Always remember that God's dream for your life is so much bigger than your own. He's going to bring people across your path, who will help you, and He's going to arrange new opportunities for you along the way. You'll look back and say, "That was a God moment. I never could have orchestrated that all on my own." -Joel Osteen


Do you know how often I feel that! Why do people fight those  moments? What are we all so afraid of in life? I couldn't have orchestrated some of the things that happen each day in my life. I can't imagine having some of the people in my life if it weren't for God. It happens daily for me. I have just been able to accept all of the odd moments of the things that happen.
 
I have had a rough week but I keep going. Until this afternoon when I sat in my office sobbing! Rhonda and I were talking about my life and how I have one that many people would envy. A beautiful, smart, funny daughter, wonderful parents, friends who hold my hand and make me smile when I don't even know I need it. I have a nice home, a good job, and take vacations that are dreams! Yet here I am with all of this and I miss that partnership. I would trade most of it to have a yelling, door slamming, pouting fight with Scott.
 
I get so frustrated sometimes with people who just don't seem to care. I do have contact with some really amazing people but there are just enough who are place holders in life and don't even see what is right in front of their faces!
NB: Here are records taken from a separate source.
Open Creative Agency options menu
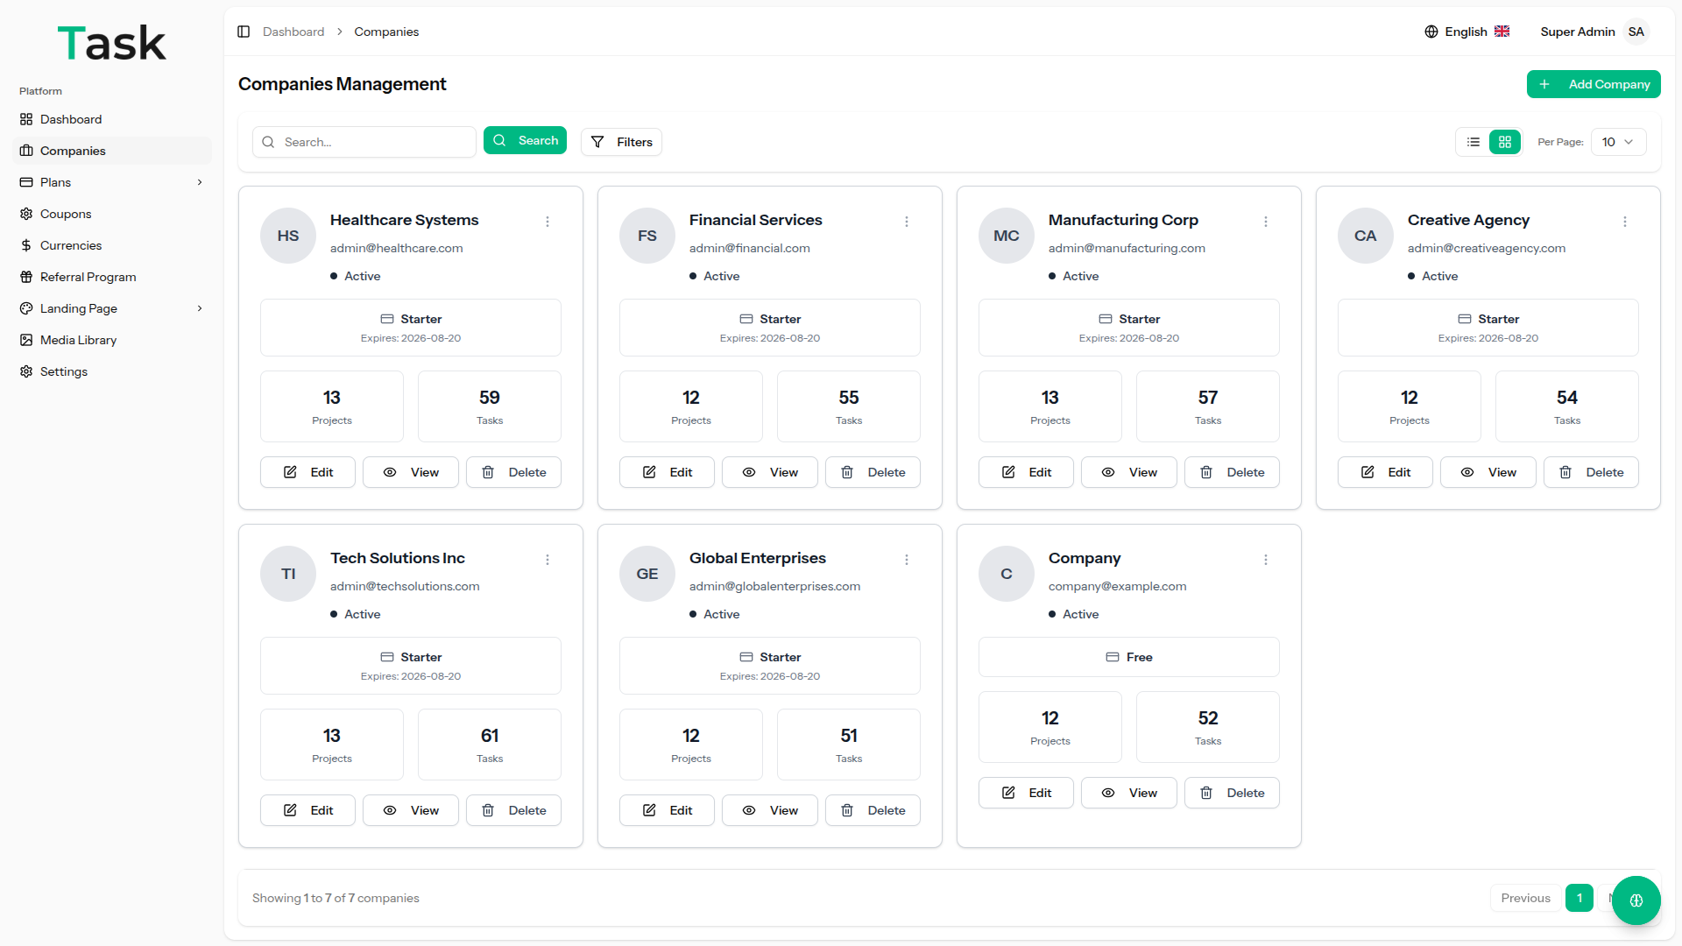The image size is (1682, 946). [1625, 222]
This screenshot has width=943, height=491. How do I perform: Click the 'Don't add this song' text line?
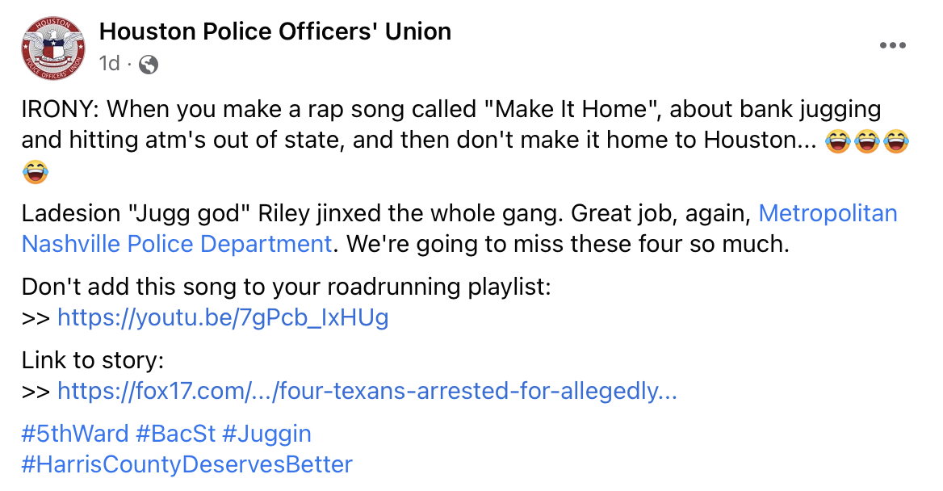287,287
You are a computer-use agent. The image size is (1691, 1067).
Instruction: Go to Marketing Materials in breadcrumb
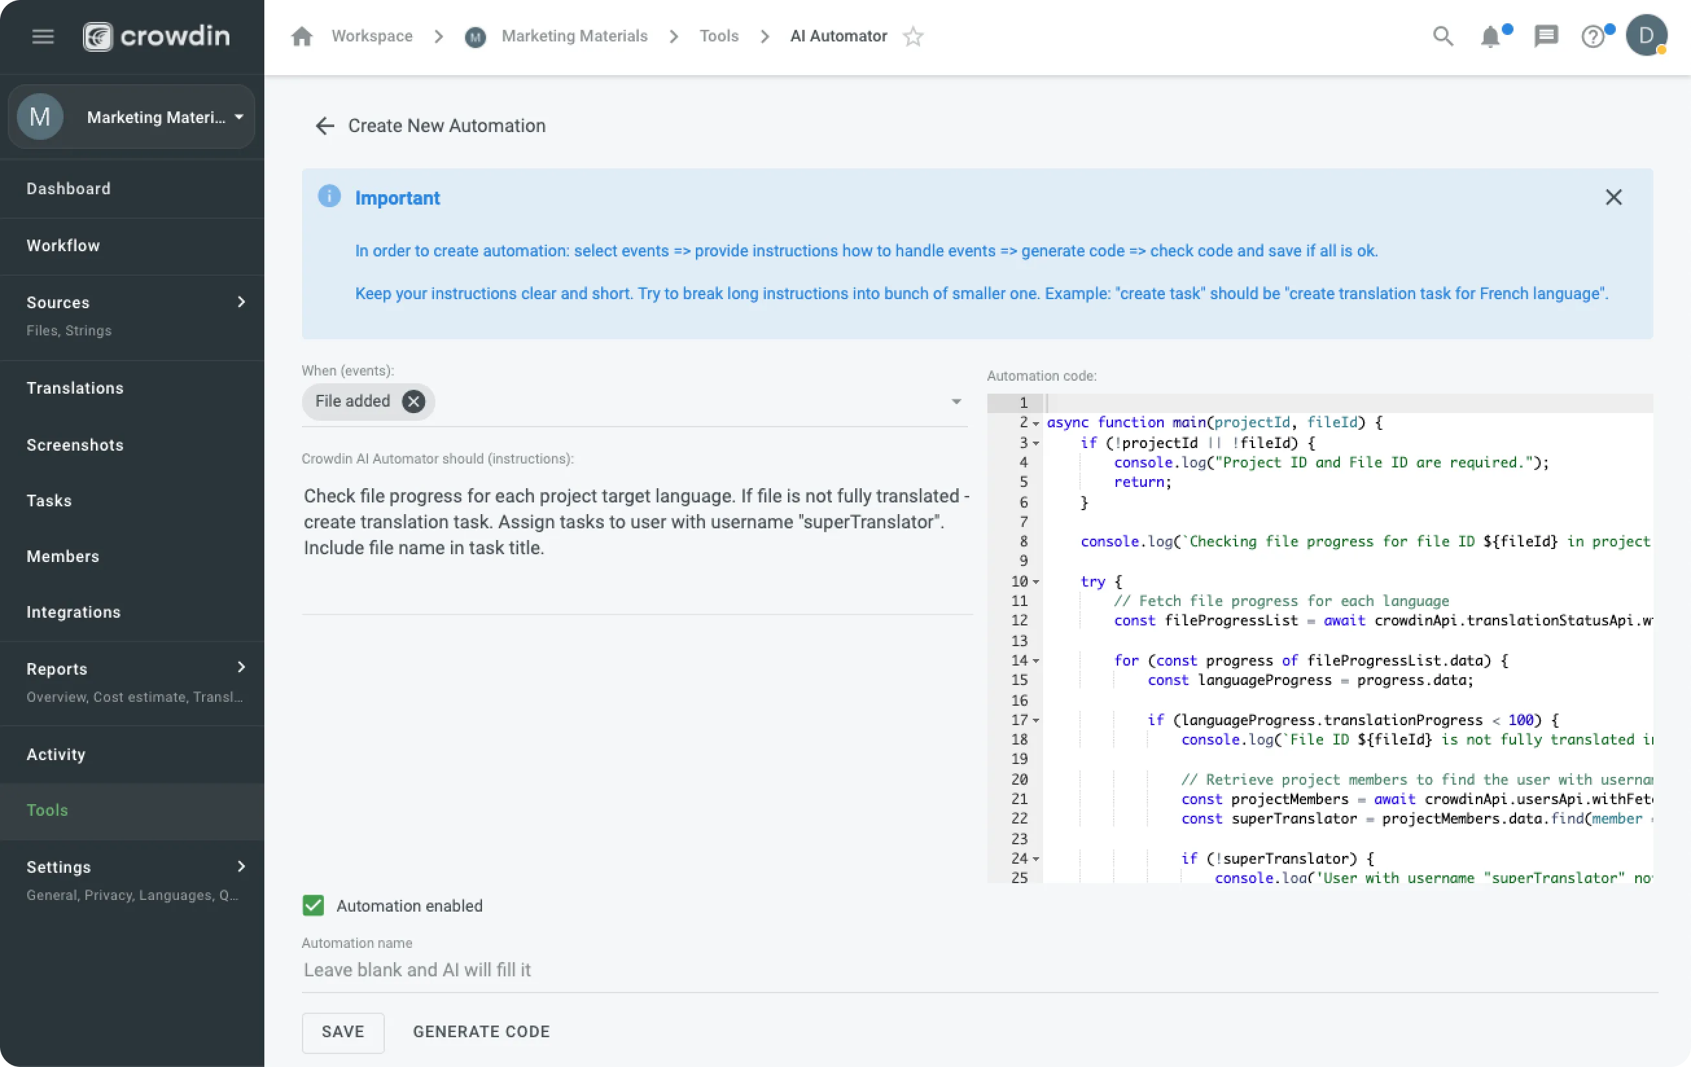click(x=574, y=36)
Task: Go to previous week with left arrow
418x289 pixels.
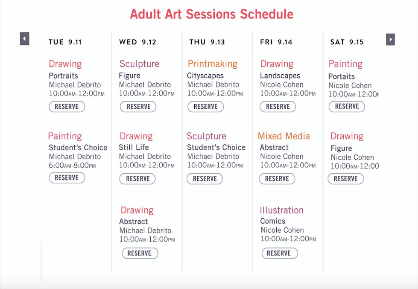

The next time you want to pick a fight with your spouse or significant other remember there is someone right here who would love to have that chance again!
 
Tonight I came home listening to my usual station on the radio when I went back out to the car to go to my Band Backers meeting (my lifeline) the station was on something different. Rhonda laughs at me when stuff keeps happening around me! I just say hello Scott and keep going! Sometimes I may ask why or what am I not doing right but there are so many things that our vision is too limited to see. It is like when you lose something and it turns up in a spot you have looked! Or suddenly the light bulb comes on to look in a certain spot or you had some information but it is gone from your computer so you have to call a specific person again! Have you ever thought that you were meant to interact with that person. You could have made their day with a kind word or a simple joke.
 
I think that so many times a day. On Sunday, Hannah and I went home a completely different way. Our normal path was blocked by construction and our secondary path was blocked by traffic. I went a way Scott and I used to travel together from work on the backroad. This same path I could take a bit out of the way but the shorter road goes right past the turn for Scott's pond. I made the turn. It is only the second time in 13 months that I have made that turn. I felt the draw to show Hannah where he was. We weren't out there for long. I cried but that isn't anything new! After we left I sped off down the road at my usual speed out there. In all the years I've gone that way I got stopped. Hannah says I played the dead husband card to just get a warning ticket. I told him the truth when he asked me where we were coming from and why we were out there!  I have to accept there was a reason my Angel wanted me to slow down.
 
I trust in God to surround me with light and love, protect me, guide me and show me the way. If you are drawn to something or someone trust your heart and God's power to lead you on the right path. We still have the freedom of choice but sometimes you just shouldn't try to fight what is right in front of you! Sometimes I have to just say "I GIVE UP!" and trust in God. I may want something to happen but I need to stop and listen because I may already have the answer but the patience to wait for it to happen isn't always easy!

1 comment:

  1. Love this! I think I might try to do that in life, change my attitude about what happens everyday. Thank you for a very thoughtful post. Made me think!